“Son of God” is first in a series of biblical films


Joe Alblas

Portuguese actor Diogo Morgado takes the title role in the new biblical film, “Son of God.” Photo courtesy of www.sonofgodmovie.com.

Anshula Rudhraraju, Features Editor

With the oncoming slew of Christian faith movies, “Noah,” “God’s not dead,” “Exodus” and “Heaven is for Real,” the religious film festivities kicked off on Feb. 28 with Christopher Spencer’s biblical film “Son of God.” After “watching”—which actually entailed cringing with one hand covering my eyes—Mel Gibson’s anti-Semitic film, “The Passion of Christ,” I have to admit that I was more than mildly hesitant to watch this five-episode compilation from the History Channel’s “The Bible” miniseries.

“The Son of God” starts off with the first gospel verse from John, portrayed by Sebastian Knapp, from whose viewpoint the movie had been framed.  After a few tense moments displaying the power and influence the Roman Empire had during that era, the proper story begins. Portuguese actor Diogo Morgado, who, for some strange reason, takes on a British accent for the film, is introduced as the warm, and somewhat stiff yet passionate, Jesus Christ.

Then, cue the Bible highlights reel. In the next hundred something minutes, Jesus saves a sinner, feeds 5,000, brings Lazarus back to life without really entering his tomb and walks on water. Needless to say, the film had serious pacing issues.
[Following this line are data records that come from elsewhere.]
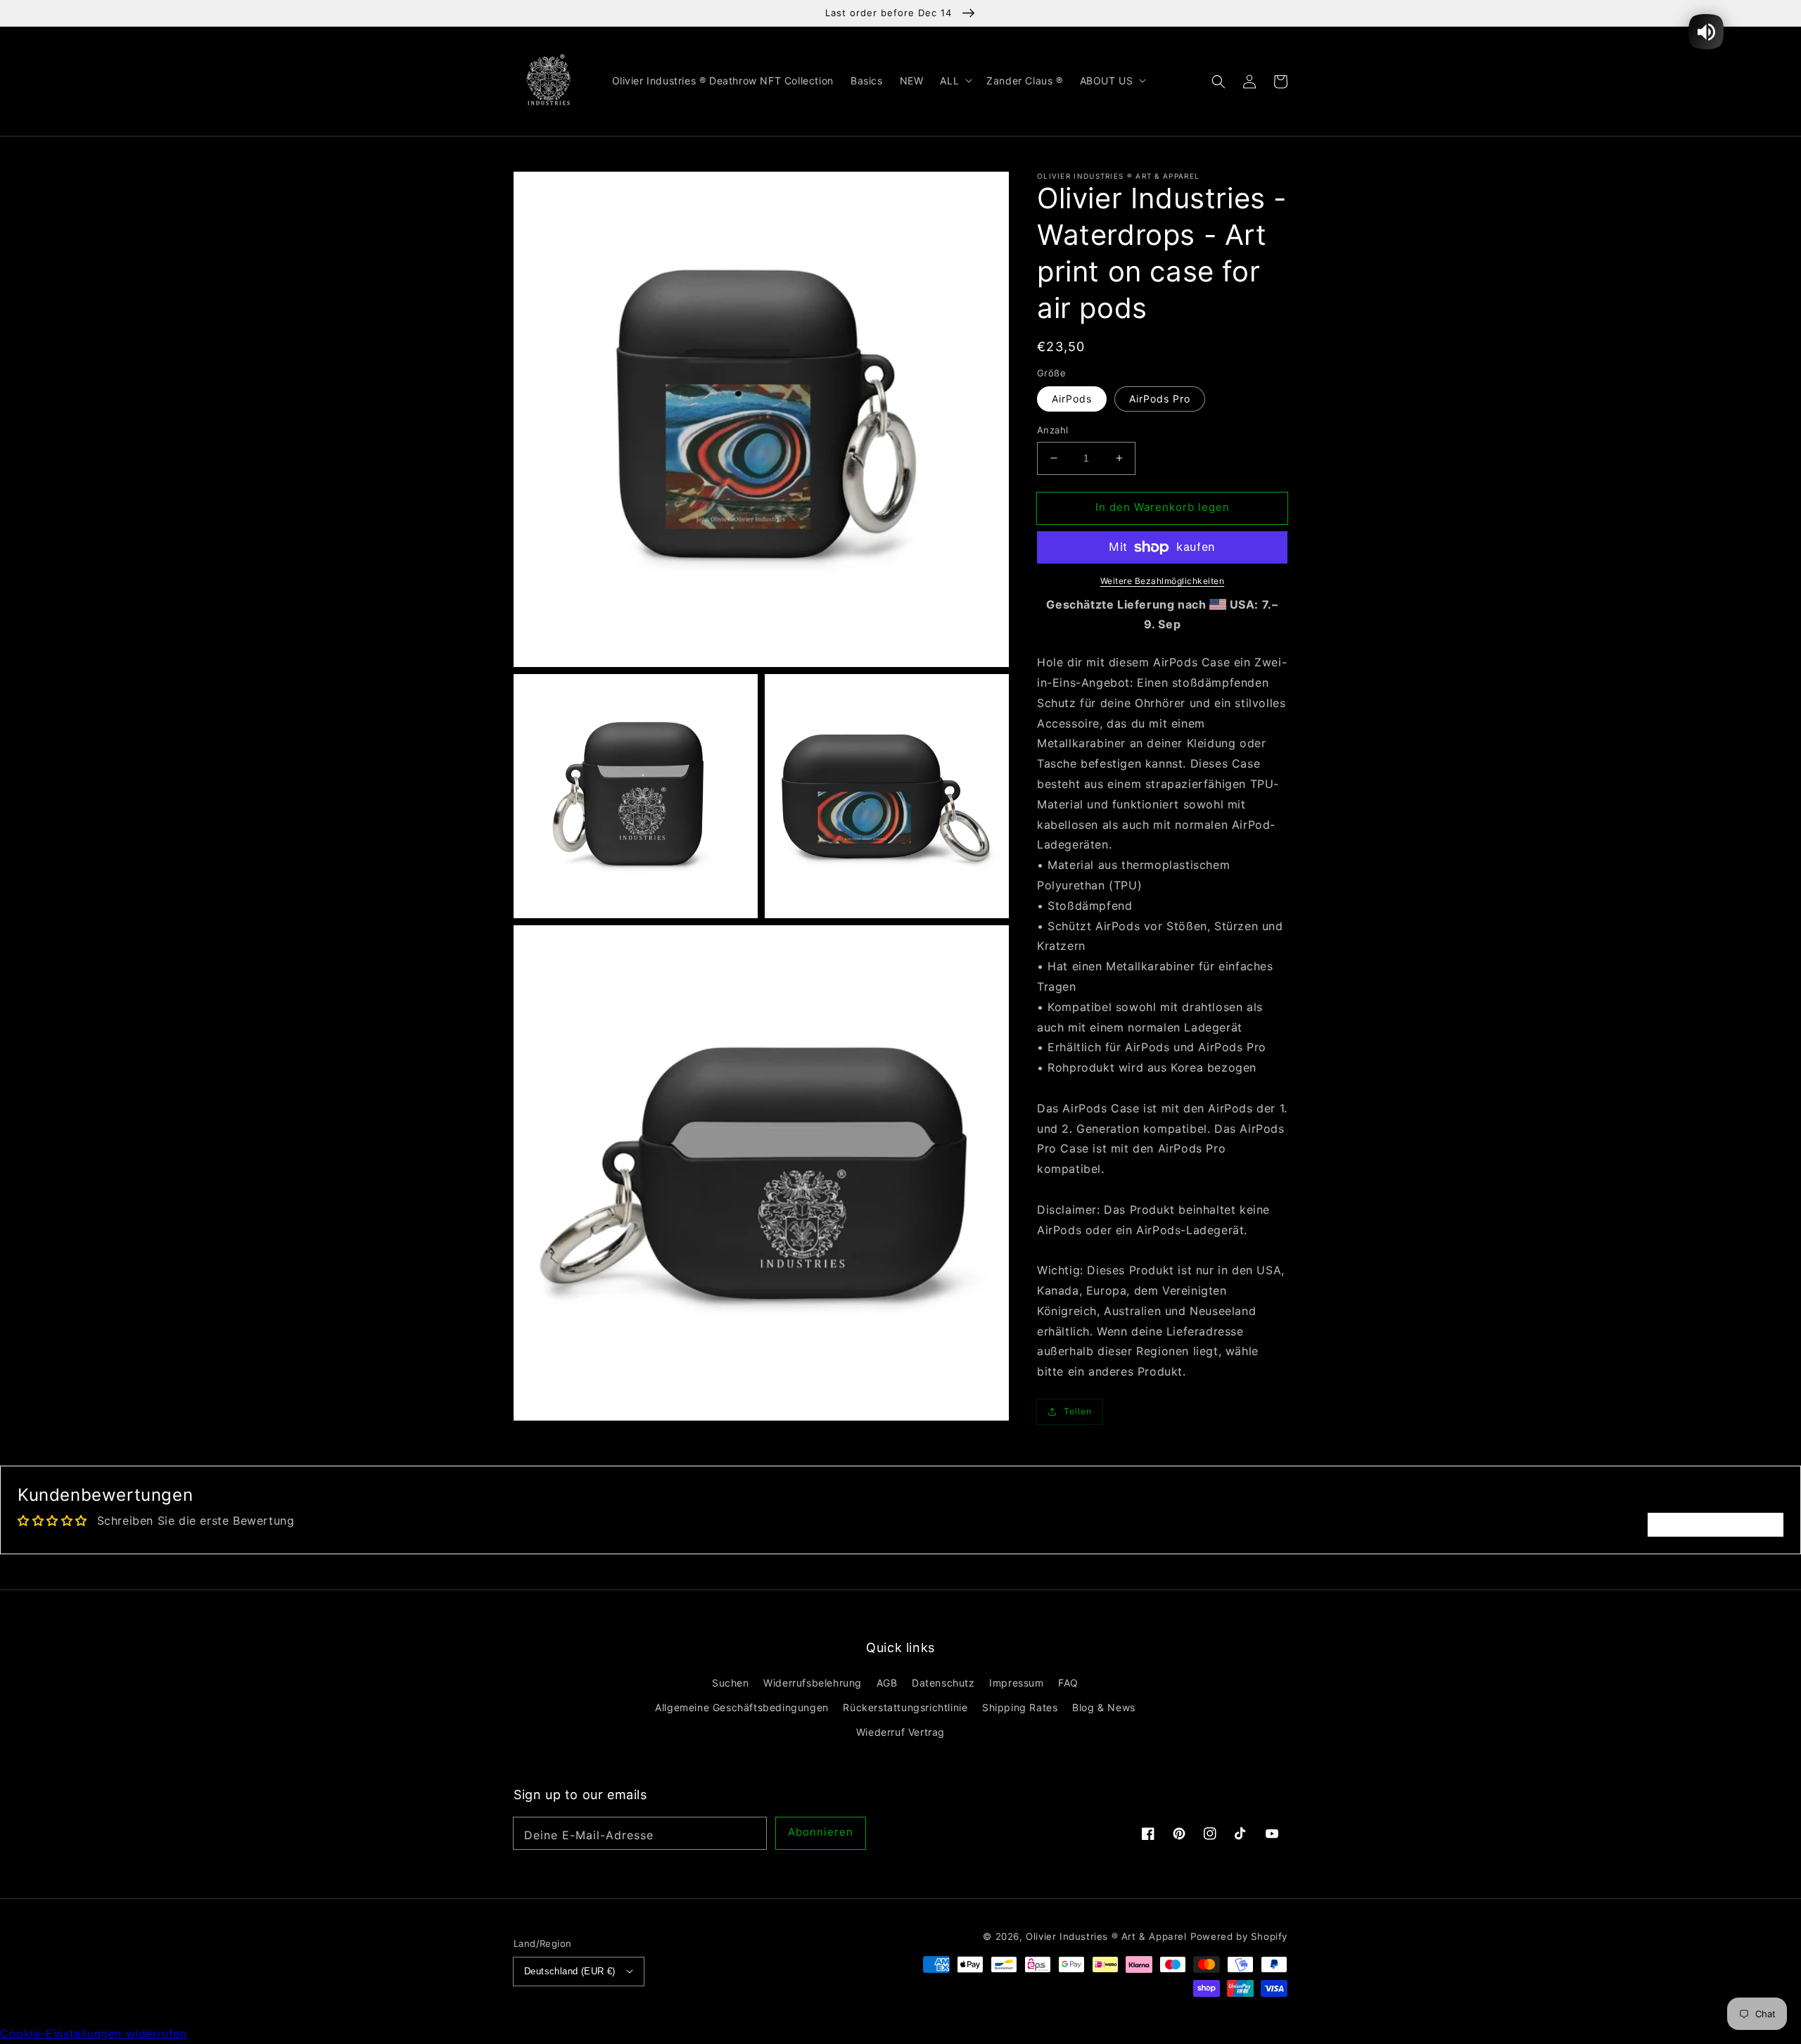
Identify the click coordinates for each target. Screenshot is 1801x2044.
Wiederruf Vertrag (900, 1732)
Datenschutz (943, 1683)
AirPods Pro (1159, 399)
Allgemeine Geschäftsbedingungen (742, 1707)
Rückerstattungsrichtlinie (905, 1707)
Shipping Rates (1019, 1707)
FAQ (1068, 1683)
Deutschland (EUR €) (570, 1971)
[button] (1218, 80)
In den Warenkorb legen (1162, 507)
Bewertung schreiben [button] (1715, 1525)
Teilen (1078, 1412)
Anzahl (1052, 430)
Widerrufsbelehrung (812, 1683)
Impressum (1016, 1683)
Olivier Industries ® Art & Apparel (1106, 1936)
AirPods (1072, 399)
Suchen (730, 1683)
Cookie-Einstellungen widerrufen (93, 2033)
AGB (887, 1683)
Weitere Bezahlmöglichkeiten (1162, 581)
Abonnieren (820, 1832)
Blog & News (1103, 1707)
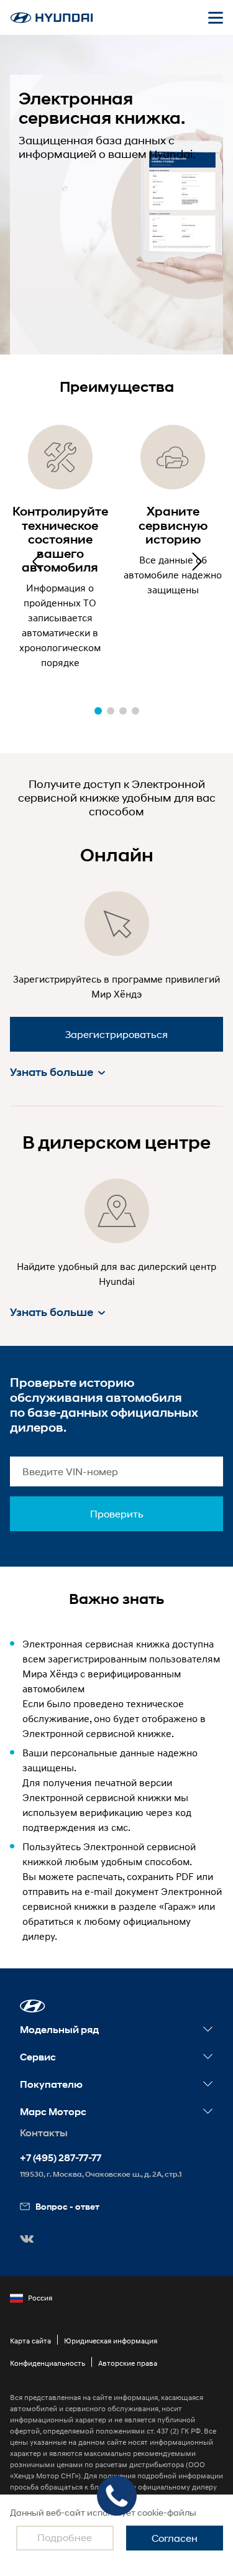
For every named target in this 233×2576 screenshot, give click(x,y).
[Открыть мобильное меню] (215, 17)
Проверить (117, 1513)
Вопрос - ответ (67, 2206)
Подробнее (64, 2537)
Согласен (175, 2538)
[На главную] (51, 17)
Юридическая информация (110, 2340)
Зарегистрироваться (116, 1034)
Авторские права (127, 2363)
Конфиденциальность (47, 2363)
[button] (196, 561)
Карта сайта (30, 2340)
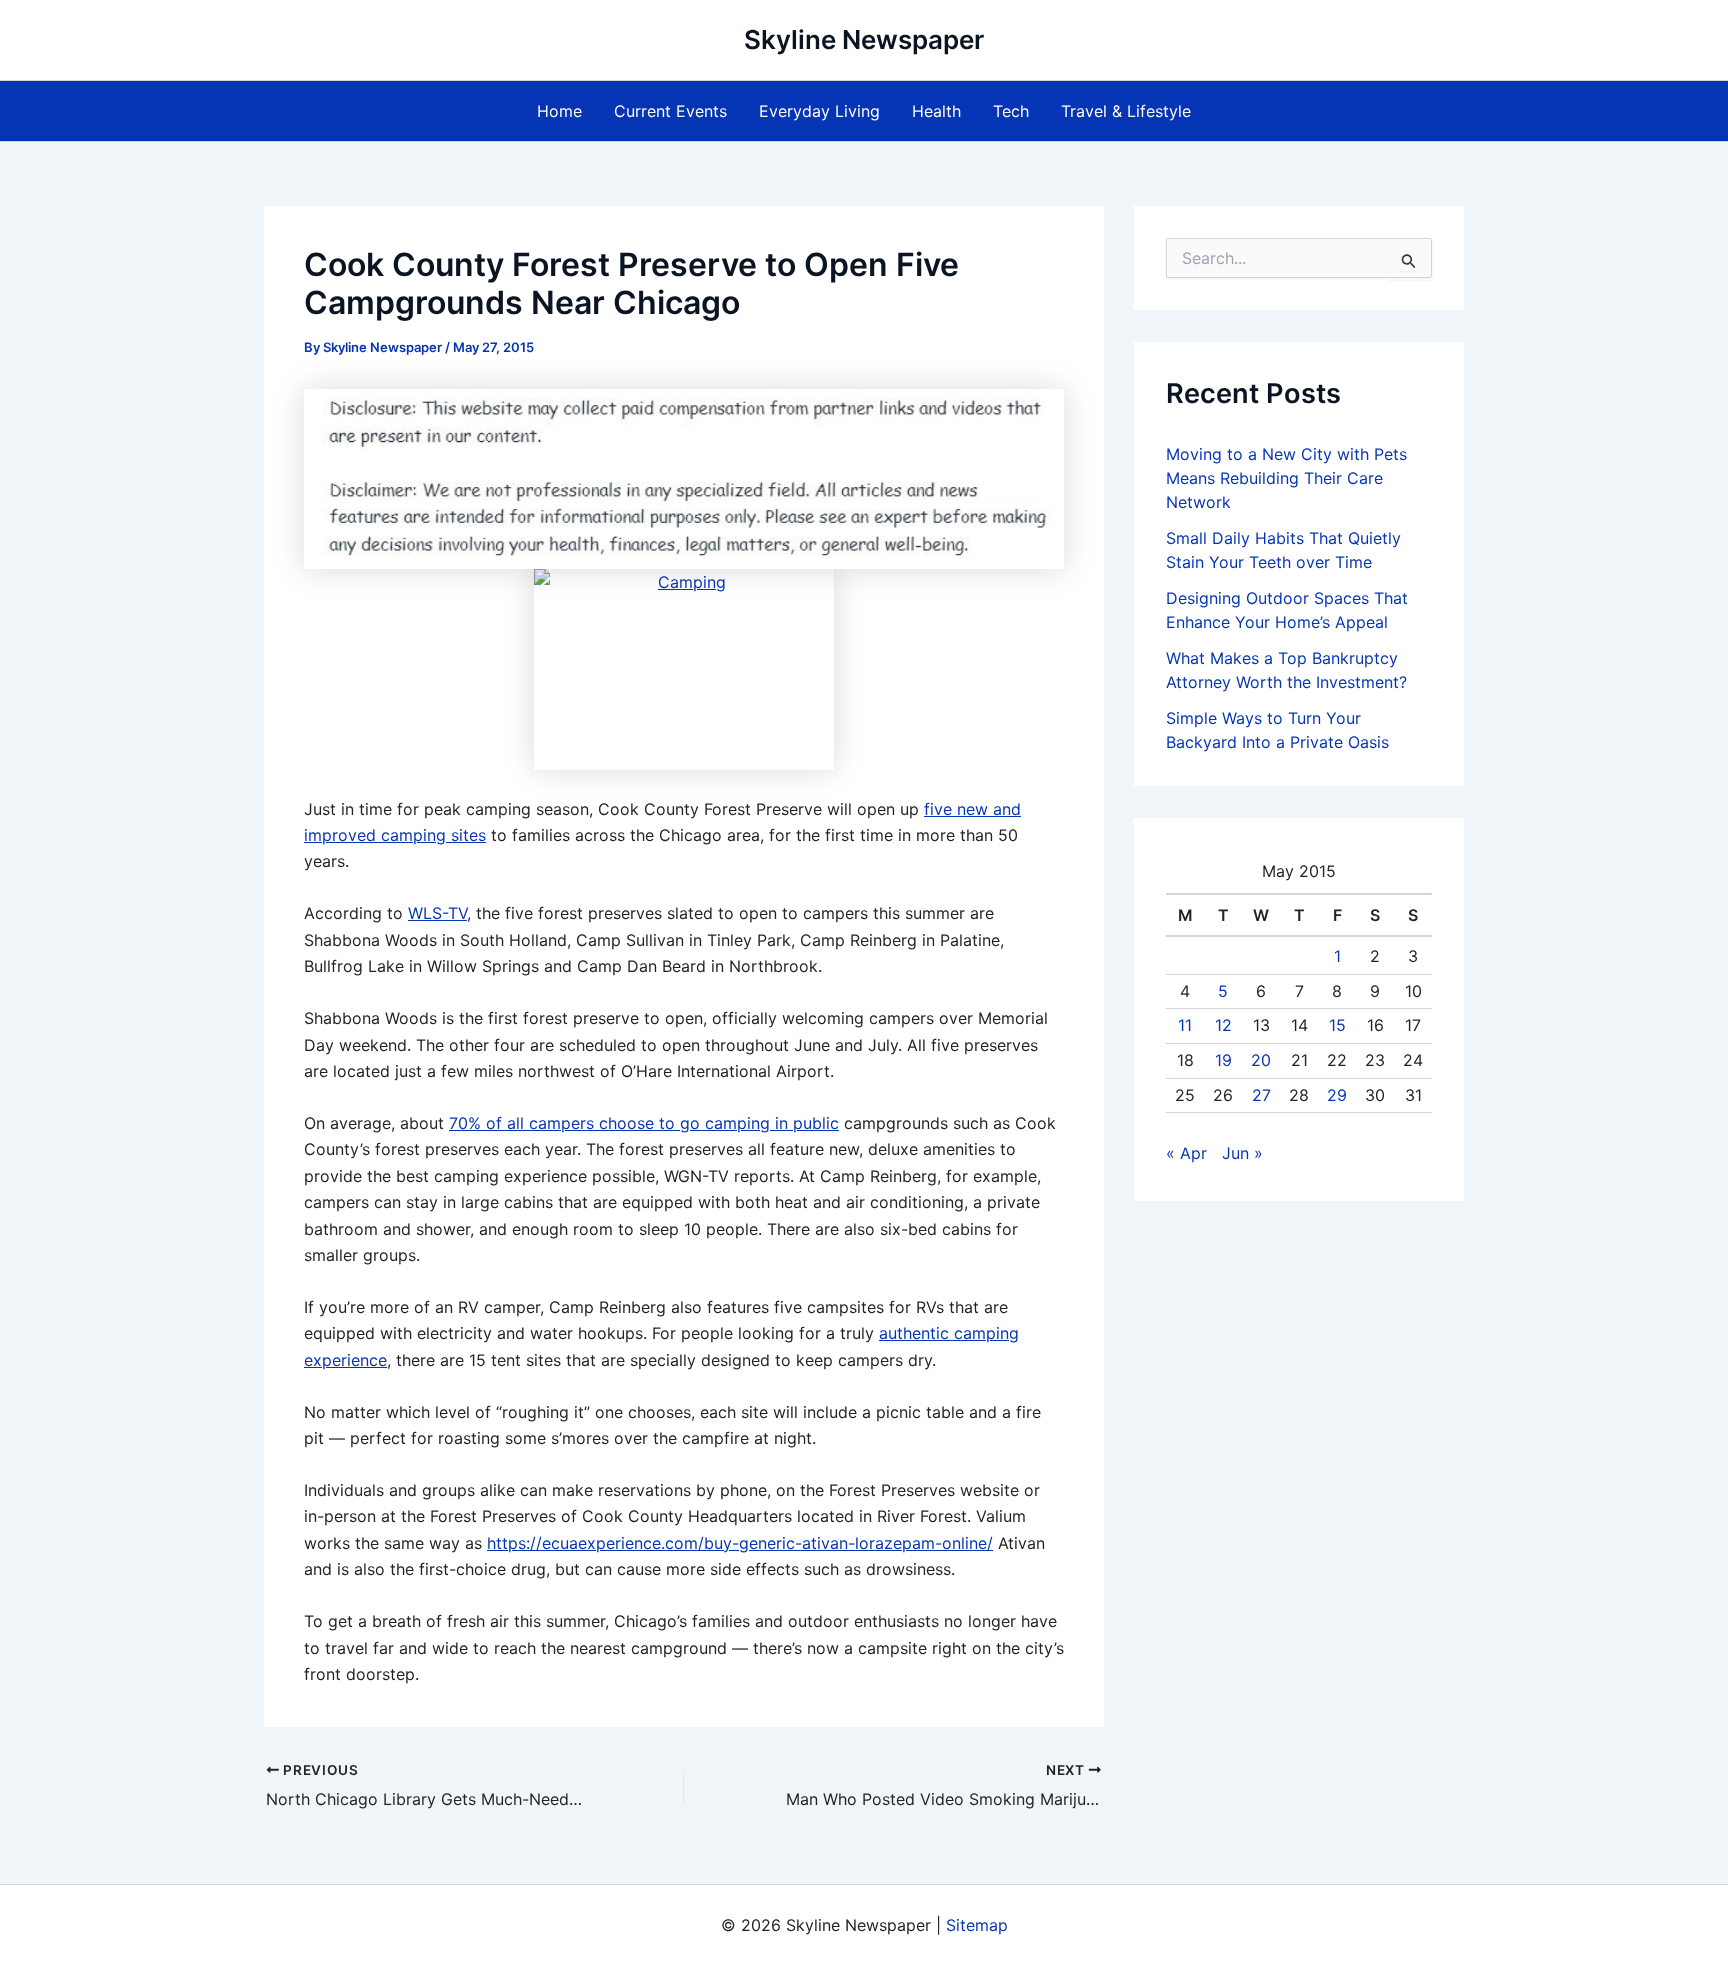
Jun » (1242, 1153)
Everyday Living (819, 111)
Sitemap (977, 1925)
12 (1223, 1025)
The first half had the feel of a drawn out historical documentary and the latter introduced the quick cuts and action of a stereotypical Hollywood movie.

Despite the transitional weakness, “The Son of God” is a show-stopping film that shows the true passion and love the twelve apostles, all of whom were exceptionally cast, had for Christ. Darwin Shaw, who played the apostle Peter, gave a brilliant performance as the first disciple. Knapp was the perfect narrator, seaming the film together into a somewhat coherent episodic compilation. Other notable performances were given by Amber Rose Revah, who gave a candid portrayal of Mary Magdalene, as well as Roma Downey—it takes a lot to cry so much during one film—who played Virgin Mary.

Though not as gore driven as Gibson’s film, the well-awaited crucifixion scene was realistic with nuanced acting on Morgado’s part. But the film chose not to focus on the pain and whipping for too long, most likely due to the PG-13 rating, but instead chose to focus on the resurrection scene. Although the New Testament clearly states that the tomb was closed, on the third day after the crucifixion, Mary finds the tomb half opened with bits of broken rock scattered outside – a setting more suited for the dramatization that Hollywood is known for.

Although the film wasn’t able to encompass every word from the Bible, it was in the most part able to stay true to the story. With the preaching of good morals and a gallery of miracles, I was pleasantly surprised by “The Son of God.”